A chest radiograph (posteroanterior and lateral views) were initially performed, which revealed tracheobronchomegaly, multiple ill-defined opacities, predominantly in the right-lower lobe, and increased linear opacities, more visible in the left pulmonary base, which represent thickened bronchial walls or tram tracks, due to cylindrical bronchiectasis (Fig. 1). High-resolution computed tomography (HRCT) of the thorax confirmed tracheobronchomegaly, that manifests not only by dilatation of the trachea and bronchi (Figs. 2-5), but also by protrusion of redundant musculomembranous tissue between the cartilaginous rings, resulting in a scalloped appearance of the air columns (Figs. 4 and 5). On axial view, a small diverticulum is also visible in the left wall of the trachea (Fig. 3).
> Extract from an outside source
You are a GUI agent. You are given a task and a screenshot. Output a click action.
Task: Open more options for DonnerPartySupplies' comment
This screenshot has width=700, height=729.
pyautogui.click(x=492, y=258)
Additionally, scattered cylindrical bronchiectasis were identified, some of them with parietal thickening and endoluminal mucoid content (Fig. 6).
Tracheobronchiomegaly, also known as Mounier-Kuhn syndrome (MKS), is a rare condition, characterised by pathological dilation of the trachea and major bronchi with recurrent chest infections [1-5]. It was first described in 1932 by Mounier-Kuhn. [1-4] Aetiology remains unknown, with most cases occurring sporadically, but familial cases have been described with a possible recessive inheritance . Nevertheless, it has been documented an association with Ehlers-Danlos and Marfan syndromes, cutis laxa, Kenney-Caffe syndrome, severe upper lobe fibrosis such as sarcoidosis, cystic fibrosis and others [2-5].
Airway histological examination of individuals with tracheobronchiomegaly demonstrated muscle, elastic, and cartilaginous tissue atrophy, resulting in increased tracheal and main bronchial diameters and mucociliary clearance impairment. Dilatation of the tracheal cartilage rings allows the tissue between them to protrude out of the trachea and central bronchi, leading to diverticula. Such diverticula can be observed in a localised or diffuse manner along the entire length of the central airways, a condition known as tracheobronchial diverticulosis [1-3].
It is mainly observed in men between the 3rd and 5th decade of life. Clinical manifestations are nonspecific and the diagnosis is made radiologically. Patients with MKS are usually diagnosed as having bronchiectasis and chronic bronchitis [2-4]. Pulmonary function tests reveal an enlarged dead space . MKS has three subtypes. In type 1, there is minimal dilation of the trachea and major bronchi; in type 2 there is distinct dilation and diverticula; and in type 3 the diverticula and sacculations extend to the distal bronchi [3,4].
The most frequent imaging findings consist of tracheal and main bronchial dilation and the presence of tracheobronchial diverticula. The diagnosis of tracheobronchiomegaly is made when the diameter of the trachea exceeds 3 cm, the right main bronchus exceeds 2,4 cm and the left main bronchus exceeds 2,3cm [3,5]. Chest X-ray is able to demonstrate dilation of the trachea and main bronchus, but CT better assesses pathological complications, including bronchiectasis, fibrosis, emphysema, and recurrent infections [1-3]. Additionally, dynamic inspiratory and expiratory series should be conducted to demonstrate commonly associated tracheobronchomalacia, with respiration-dependent collapse of the trachea and bronchi.
Asymptomatic patients do not require treatment, but smoking cessation is encouraged. In symptomatic patients, treatment is usually conservative with antibiotics, physiotherapy and postural drainage. Surgical treatment by resection or stenting usually is not used due to widespread nature of disease [1-4].